Yes, I was now as nimble as a monkey in the rigging, and at the cry of
_“tumble up there, my hearties, and take in sail,” I_ was among the
first ground-and-lofty tumblers, that sprang aloft at the word.
But the first time we reefed top-sails of a dark night, and I found
myself hanging over the yard with eleven others, the ship plunging and
rearing like a mad horse, till I felt like being jerked off the spar;
then, indeed, I thought of a feather-bed at home, and hung on with
tooth and nail; with no chance for snoring. But a few repetitions, soon
made me used to it; and before long, I tied my reef-point as quickly
and expertly as the best of them; never making what they call a
_“granny-knot,”_ and slipt down on deck by the bare stays, instead of
the shrouds. It is surprising, how soon a boy overcomes his timidity
about going aloft. For my own part, my nerves became as steady as the
earth’s diameter, and I felt as fearless on the royal yard, as Sam
Patch on the cliff of Niagara. To my amazement, also, I found, that
running up the rigging at sea, especially during a squall, was much
easier than while lying in port. For as you always go up on the
windward side, and the ship leans over, it makes more of a _stairs_ of
the rigging; whereas, in harbor, it is almost straight up and down.

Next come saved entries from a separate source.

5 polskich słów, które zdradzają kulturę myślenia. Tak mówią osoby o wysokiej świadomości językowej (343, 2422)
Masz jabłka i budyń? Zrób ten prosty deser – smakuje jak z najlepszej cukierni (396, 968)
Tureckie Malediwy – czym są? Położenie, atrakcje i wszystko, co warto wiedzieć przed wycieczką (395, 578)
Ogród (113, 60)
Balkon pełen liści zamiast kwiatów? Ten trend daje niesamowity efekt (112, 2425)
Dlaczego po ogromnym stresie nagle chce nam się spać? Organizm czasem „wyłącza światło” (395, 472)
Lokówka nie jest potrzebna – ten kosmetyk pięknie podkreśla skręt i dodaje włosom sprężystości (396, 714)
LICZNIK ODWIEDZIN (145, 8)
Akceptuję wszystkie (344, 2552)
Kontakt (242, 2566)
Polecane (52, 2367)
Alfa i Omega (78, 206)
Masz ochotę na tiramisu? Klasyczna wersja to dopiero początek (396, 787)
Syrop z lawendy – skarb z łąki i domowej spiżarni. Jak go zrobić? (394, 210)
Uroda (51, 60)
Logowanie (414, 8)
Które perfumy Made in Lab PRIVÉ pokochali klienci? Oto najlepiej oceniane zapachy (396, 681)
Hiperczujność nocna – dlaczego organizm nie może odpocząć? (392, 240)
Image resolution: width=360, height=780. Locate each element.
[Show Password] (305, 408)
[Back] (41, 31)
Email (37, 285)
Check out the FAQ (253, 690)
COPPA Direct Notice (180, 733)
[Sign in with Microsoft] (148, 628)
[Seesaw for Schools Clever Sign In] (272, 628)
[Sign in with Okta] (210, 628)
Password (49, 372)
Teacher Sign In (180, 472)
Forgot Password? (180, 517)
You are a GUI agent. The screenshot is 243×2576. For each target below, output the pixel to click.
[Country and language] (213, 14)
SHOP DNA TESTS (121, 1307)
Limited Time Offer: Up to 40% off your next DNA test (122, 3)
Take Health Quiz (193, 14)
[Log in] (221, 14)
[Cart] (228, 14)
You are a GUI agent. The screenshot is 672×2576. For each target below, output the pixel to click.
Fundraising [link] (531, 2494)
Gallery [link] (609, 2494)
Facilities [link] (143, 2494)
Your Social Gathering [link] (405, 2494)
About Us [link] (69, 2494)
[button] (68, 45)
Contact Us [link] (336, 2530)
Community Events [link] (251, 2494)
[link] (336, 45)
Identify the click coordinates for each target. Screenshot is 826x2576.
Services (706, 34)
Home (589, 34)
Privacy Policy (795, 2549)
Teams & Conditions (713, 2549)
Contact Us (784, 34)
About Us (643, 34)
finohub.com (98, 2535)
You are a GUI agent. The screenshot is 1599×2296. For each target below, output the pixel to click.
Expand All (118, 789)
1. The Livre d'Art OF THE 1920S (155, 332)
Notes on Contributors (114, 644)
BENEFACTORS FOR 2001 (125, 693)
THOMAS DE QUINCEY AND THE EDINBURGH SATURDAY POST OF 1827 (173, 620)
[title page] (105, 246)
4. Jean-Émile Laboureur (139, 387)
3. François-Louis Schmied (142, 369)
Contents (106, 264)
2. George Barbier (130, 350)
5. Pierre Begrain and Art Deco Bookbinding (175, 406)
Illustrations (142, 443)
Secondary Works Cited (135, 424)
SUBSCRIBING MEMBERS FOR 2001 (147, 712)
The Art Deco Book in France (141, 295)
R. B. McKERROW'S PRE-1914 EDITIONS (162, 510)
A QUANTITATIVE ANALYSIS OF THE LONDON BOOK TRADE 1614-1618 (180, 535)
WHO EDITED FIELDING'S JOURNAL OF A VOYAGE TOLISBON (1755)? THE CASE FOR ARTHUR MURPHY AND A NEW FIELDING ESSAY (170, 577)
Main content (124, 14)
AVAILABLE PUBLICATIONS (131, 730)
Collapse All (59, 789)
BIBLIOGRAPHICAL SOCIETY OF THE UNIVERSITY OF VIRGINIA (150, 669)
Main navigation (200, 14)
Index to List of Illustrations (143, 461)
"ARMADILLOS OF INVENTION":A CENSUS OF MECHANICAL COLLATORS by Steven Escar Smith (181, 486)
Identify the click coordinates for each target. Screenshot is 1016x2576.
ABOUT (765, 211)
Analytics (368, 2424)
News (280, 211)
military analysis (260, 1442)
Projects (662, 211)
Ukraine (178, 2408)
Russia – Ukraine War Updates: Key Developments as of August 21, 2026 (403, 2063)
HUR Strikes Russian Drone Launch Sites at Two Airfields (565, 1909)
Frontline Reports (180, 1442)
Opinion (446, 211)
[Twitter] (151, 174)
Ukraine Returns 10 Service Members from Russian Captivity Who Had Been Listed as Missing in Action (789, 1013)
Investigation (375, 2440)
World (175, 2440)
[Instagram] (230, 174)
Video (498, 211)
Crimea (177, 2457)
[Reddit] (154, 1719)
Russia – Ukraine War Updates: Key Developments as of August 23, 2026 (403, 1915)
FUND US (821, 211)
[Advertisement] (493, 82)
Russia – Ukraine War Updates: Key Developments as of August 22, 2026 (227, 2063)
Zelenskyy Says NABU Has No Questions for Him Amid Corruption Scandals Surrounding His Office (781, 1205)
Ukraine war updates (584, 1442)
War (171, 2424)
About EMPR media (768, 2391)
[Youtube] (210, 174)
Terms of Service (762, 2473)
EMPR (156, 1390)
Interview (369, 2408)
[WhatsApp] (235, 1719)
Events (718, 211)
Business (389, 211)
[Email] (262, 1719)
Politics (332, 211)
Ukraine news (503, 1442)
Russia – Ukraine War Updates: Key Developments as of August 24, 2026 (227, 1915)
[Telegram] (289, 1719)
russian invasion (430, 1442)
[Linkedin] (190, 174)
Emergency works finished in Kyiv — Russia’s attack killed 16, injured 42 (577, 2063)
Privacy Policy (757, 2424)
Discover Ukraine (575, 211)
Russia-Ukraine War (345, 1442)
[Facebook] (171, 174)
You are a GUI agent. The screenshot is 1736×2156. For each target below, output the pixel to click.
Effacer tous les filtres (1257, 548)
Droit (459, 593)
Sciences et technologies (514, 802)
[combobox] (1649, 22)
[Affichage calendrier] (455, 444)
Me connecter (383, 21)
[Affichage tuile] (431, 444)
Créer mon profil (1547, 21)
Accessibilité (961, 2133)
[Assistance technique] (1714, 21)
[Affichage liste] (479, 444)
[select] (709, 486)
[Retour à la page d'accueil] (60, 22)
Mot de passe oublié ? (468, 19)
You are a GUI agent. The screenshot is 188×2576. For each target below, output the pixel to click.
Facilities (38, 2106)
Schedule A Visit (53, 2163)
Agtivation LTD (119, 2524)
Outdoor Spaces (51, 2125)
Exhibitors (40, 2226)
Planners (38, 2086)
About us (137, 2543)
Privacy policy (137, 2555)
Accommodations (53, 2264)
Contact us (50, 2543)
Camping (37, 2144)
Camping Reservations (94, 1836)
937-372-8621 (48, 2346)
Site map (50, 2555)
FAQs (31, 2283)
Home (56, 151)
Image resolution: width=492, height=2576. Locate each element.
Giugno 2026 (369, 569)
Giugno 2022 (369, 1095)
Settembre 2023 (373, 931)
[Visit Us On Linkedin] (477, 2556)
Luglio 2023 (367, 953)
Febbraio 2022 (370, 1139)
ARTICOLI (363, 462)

Besides, the pitching and rolling only imparts a pleasant sort of
vitality to the vessel; so that the difference in being aloft in a ship
at sea, and a ship in harbor, is pretty much the same, as riding a real
live horse and a wooden one. And even if the live charger should pitch
you over his head, _that_ would be much more satisfactory, than an
inglorious fall from the other.
I took great delight in furling the top-gallant sails and royals in a
hard blow; which duty required two hands on the yard.